> [Data supplied]:
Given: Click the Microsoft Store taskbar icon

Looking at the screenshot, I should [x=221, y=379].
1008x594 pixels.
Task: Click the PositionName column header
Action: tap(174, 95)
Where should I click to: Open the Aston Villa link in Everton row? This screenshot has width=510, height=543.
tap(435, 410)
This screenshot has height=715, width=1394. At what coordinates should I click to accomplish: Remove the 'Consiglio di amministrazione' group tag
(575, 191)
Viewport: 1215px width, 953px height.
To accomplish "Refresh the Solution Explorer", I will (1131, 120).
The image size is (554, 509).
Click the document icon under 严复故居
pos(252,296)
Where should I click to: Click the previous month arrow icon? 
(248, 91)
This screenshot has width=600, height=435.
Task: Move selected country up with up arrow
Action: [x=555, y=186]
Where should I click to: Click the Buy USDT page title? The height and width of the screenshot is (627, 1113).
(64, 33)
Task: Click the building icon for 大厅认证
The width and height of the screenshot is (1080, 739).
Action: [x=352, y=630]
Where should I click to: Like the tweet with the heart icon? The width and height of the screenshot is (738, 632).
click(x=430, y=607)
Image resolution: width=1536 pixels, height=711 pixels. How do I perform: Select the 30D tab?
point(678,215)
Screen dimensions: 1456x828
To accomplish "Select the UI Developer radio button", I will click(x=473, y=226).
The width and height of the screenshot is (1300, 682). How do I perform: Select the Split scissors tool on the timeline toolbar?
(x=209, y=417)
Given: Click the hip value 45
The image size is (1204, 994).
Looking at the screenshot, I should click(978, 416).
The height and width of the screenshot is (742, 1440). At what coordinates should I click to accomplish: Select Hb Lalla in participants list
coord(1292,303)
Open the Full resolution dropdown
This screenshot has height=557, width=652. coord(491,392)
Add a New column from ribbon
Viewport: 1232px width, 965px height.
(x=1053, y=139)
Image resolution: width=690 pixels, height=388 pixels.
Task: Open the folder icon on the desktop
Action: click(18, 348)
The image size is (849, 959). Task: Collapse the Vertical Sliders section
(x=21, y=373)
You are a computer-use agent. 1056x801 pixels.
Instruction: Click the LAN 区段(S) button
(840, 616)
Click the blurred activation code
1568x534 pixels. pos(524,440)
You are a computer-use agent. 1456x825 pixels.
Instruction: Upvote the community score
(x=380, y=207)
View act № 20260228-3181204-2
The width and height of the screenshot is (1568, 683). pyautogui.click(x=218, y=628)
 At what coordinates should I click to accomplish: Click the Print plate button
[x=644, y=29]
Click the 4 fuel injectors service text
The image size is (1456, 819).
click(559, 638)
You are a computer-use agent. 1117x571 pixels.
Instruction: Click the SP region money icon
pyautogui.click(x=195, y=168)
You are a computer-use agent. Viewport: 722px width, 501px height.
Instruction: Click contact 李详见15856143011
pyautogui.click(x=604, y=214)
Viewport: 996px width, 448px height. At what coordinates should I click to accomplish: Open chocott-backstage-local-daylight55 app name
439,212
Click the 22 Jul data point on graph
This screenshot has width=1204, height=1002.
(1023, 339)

> [Required action]: Please repeat each line from the one with "The height and width of the screenshot is (742, 1440)." through the last line of the data above, and add nothing.

> [Answer section]:
The height and width of the screenshot is (742, 1440). At what coordinates should I click to accomplish: Select Hb Lalla in participants list
coord(1292,303)
Open the Full resolution dropdown
This screenshot has height=557, width=652. coord(491,392)
Add a New column from ribbon
Viewport: 1232px width, 965px height.
(x=1053, y=139)
Image resolution: width=690 pixels, height=388 pixels.
Task: Open the folder icon on the desktop
Action: click(18, 348)
The image size is (849, 959). Task: Collapse the Vertical Sliders section
(x=21, y=373)
You are a computer-use agent. 1056x801 pixels.
Instruction: Click the LAN 区段(S) button
(840, 616)
Click the blurred activation code
1568x534 pixels. pos(524,440)
You are a computer-use agent. 1456x825 pixels.
Instruction: Upvote the community score
(x=380, y=207)
View act № 20260228-3181204-2
The width and height of the screenshot is (1568, 683). pyautogui.click(x=218, y=628)
 At what coordinates should I click to accomplish: Click the Print plate button
[x=644, y=29]
Click the 4 fuel injectors service text
The image size is (1456, 819).
click(559, 638)
You are a computer-use agent. 1117x571 pixels.
Instruction: Click the SP region money icon
pyautogui.click(x=195, y=168)
You are a computer-use agent. Viewport: 722px width, 501px height.
Instruction: Click contact 李详见15856143011
pyautogui.click(x=604, y=214)
Viewport: 996px width, 448px height. At what coordinates should I click to accomplish: Open chocott-backstage-local-daylight55 app name
439,212
Click the 22 Jul data point on graph
This screenshot has width=1204, height=1002.
(1023, 339)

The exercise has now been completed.